The research presented in this special issue has another characteristic: it seeks to gain insight into longstanding labour issues, such as worker representation, gender equality, managerial strategies and job insecurity, from a contemporary perspective. The contributions to this special issue show that our field is still at the forefront of progress in solving work and employment problems, formulating concrete solutions and informing decision-making, policy-making and regulation of work and employment at all levels.

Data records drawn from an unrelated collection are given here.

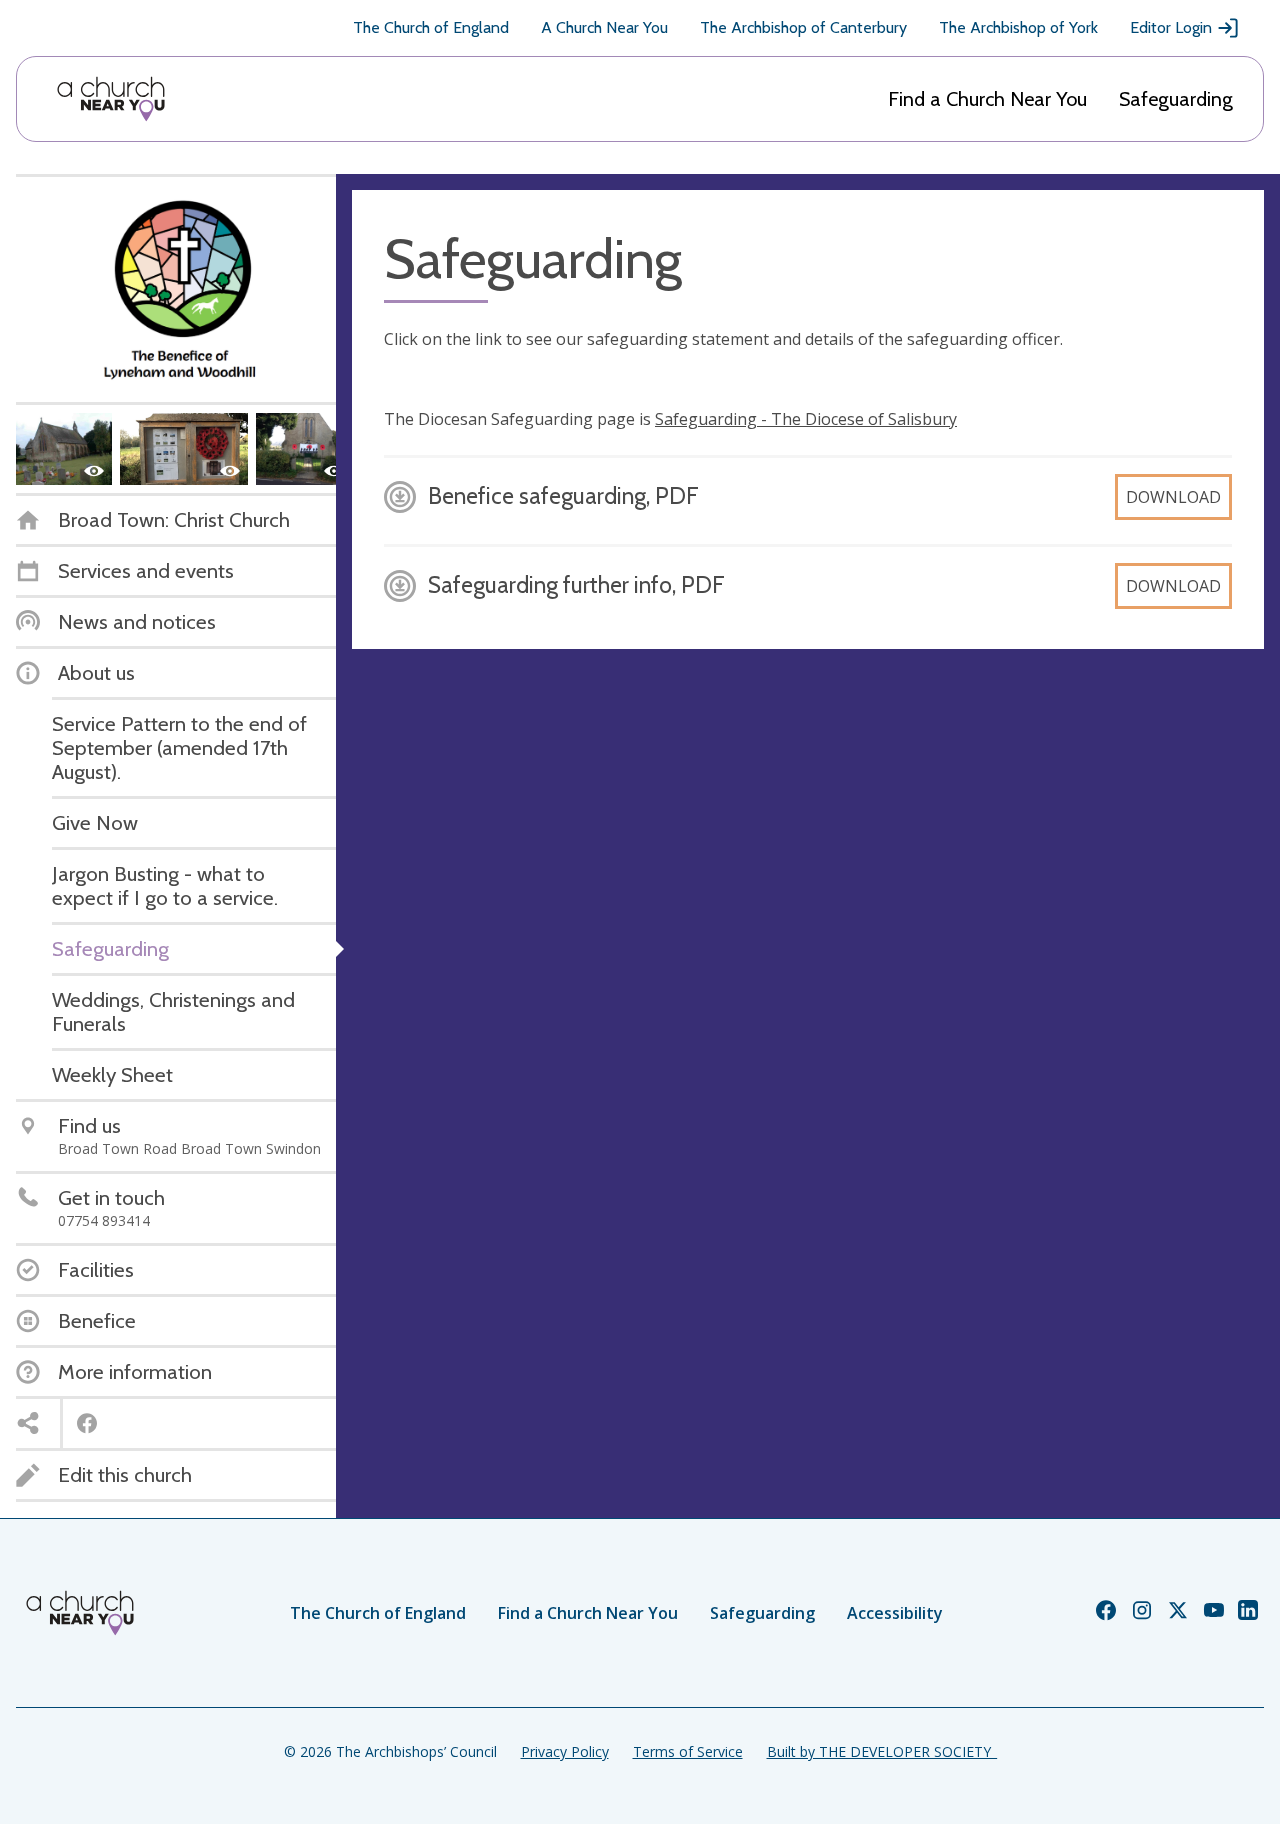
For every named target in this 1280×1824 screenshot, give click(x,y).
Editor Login (1171, 27)
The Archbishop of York (1018, 27)
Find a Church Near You (987, 99)
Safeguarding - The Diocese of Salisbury (806, 419)
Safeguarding (1176, 99)
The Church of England (431, 27)
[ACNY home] (111, 99)
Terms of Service (688, 1751)
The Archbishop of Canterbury (803, 27)
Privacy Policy (565, 1751)
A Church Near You (604, 27)
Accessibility (895, 1613)
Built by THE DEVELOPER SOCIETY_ (882, 1751)
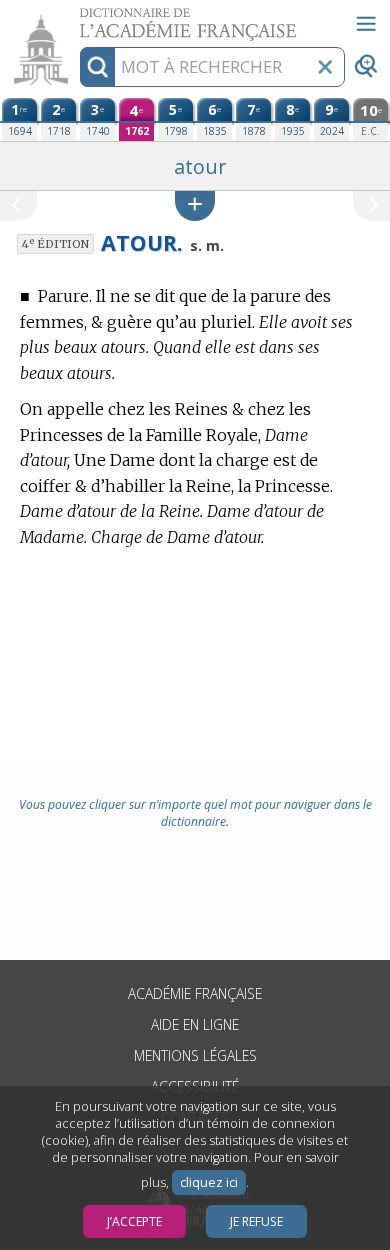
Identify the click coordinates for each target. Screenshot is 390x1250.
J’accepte (134, 1221)
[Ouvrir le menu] (366, 24)
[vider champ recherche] (325, 67)
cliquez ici (209, 1182)
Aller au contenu (77, 17)
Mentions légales (195, 1055)
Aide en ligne (195, 1024)
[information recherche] (97, 67)
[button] (195, 205)
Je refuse (256, 1221)
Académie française (195, 993)
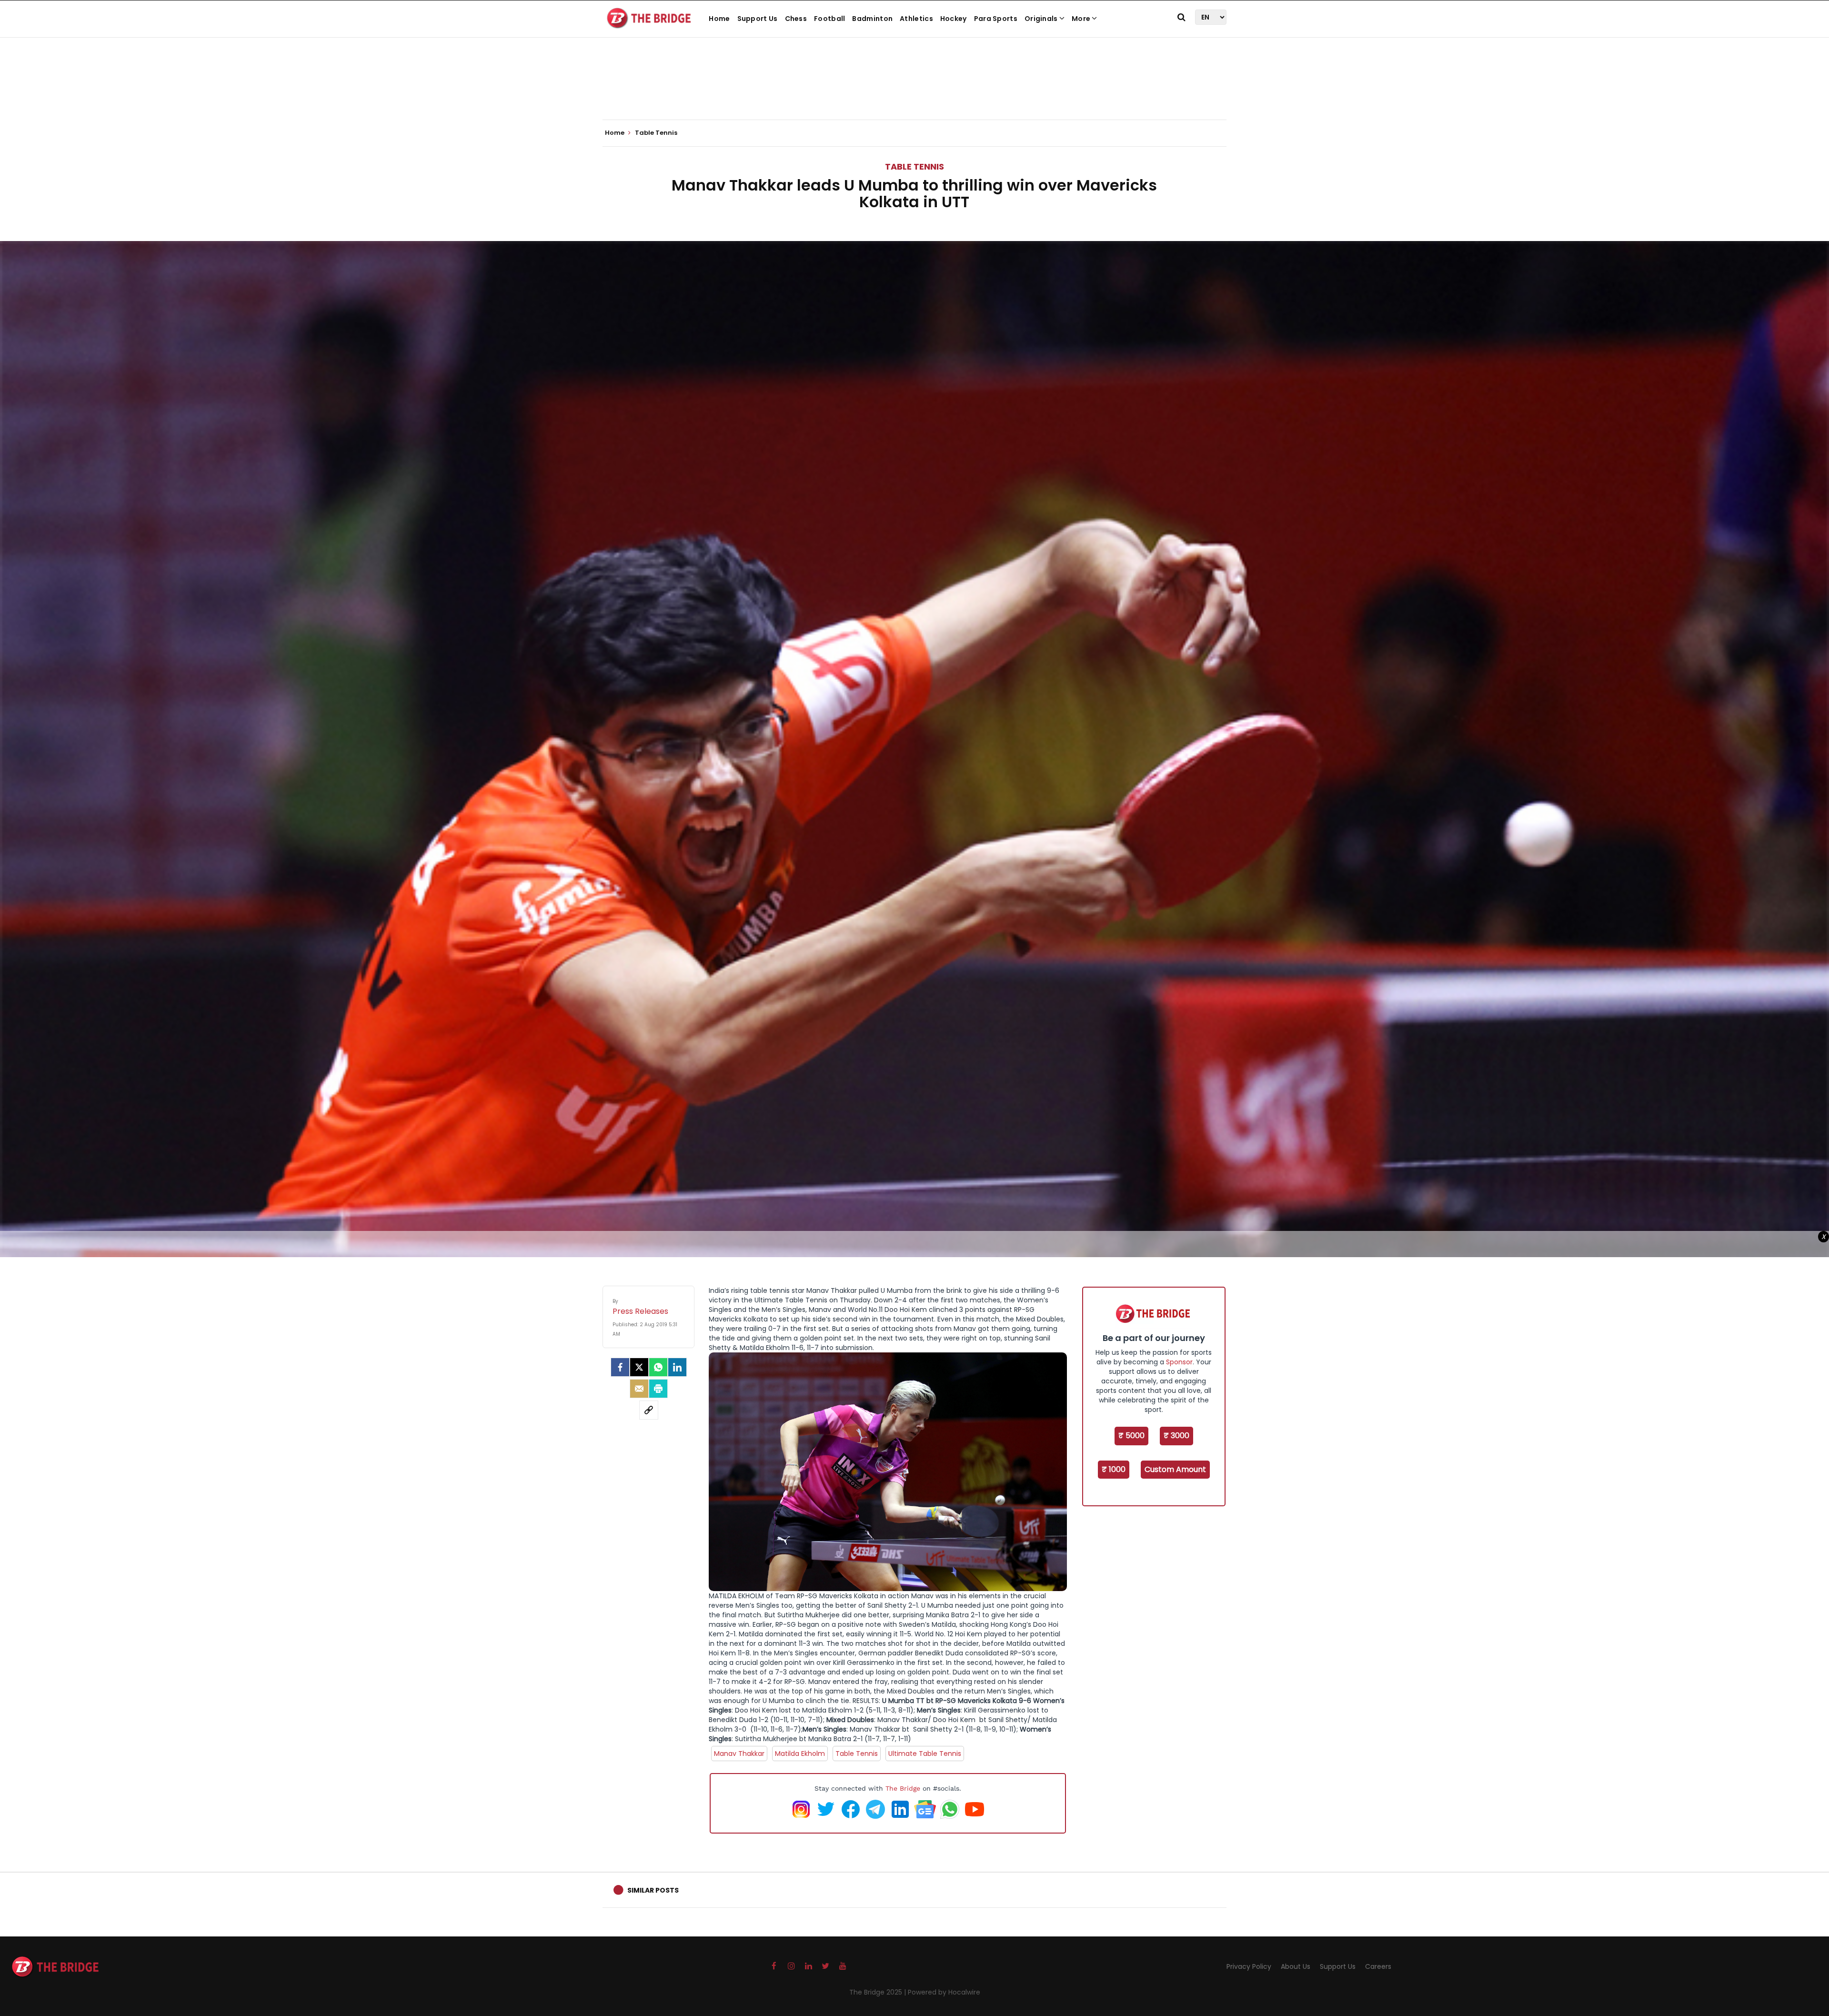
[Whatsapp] (658, 1367)
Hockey (953, 18)
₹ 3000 (1176, 1435)
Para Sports (995, 18)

By no means does this special issue exhaust the ways industrial relations scholars can help us understand the future of work and employment. They are continuing to push our collective minds to adapt workplaces to the climate crisis and just transition, to decolonize our field, to consider the new post-pandemic normal (including the balance between remote and on-site work, evaluation of essential jobs and the role of government), to assess the long-term impacts of labour shortages on industrial relations actors and power balances in the employment relationship, to examine the coexistence of multiple identities at work and to raise concerns about health, safety and well-being, harassment and psychological distress, workplace regulation and representation deficits, in addition to other important problems.

Fortunately, the future of work and employment will still be explored in the years to come thanks to such institutions as the RI-IR journal and CIRA-ACRI association, which bear witness to the vigour of our field. These bilingual institutions are helping current and future generations of industrial relations scholars study the realities and issues of today's and tomorrow's world of work and employment through an integrated, interdisciplinary, open and pluralist approach.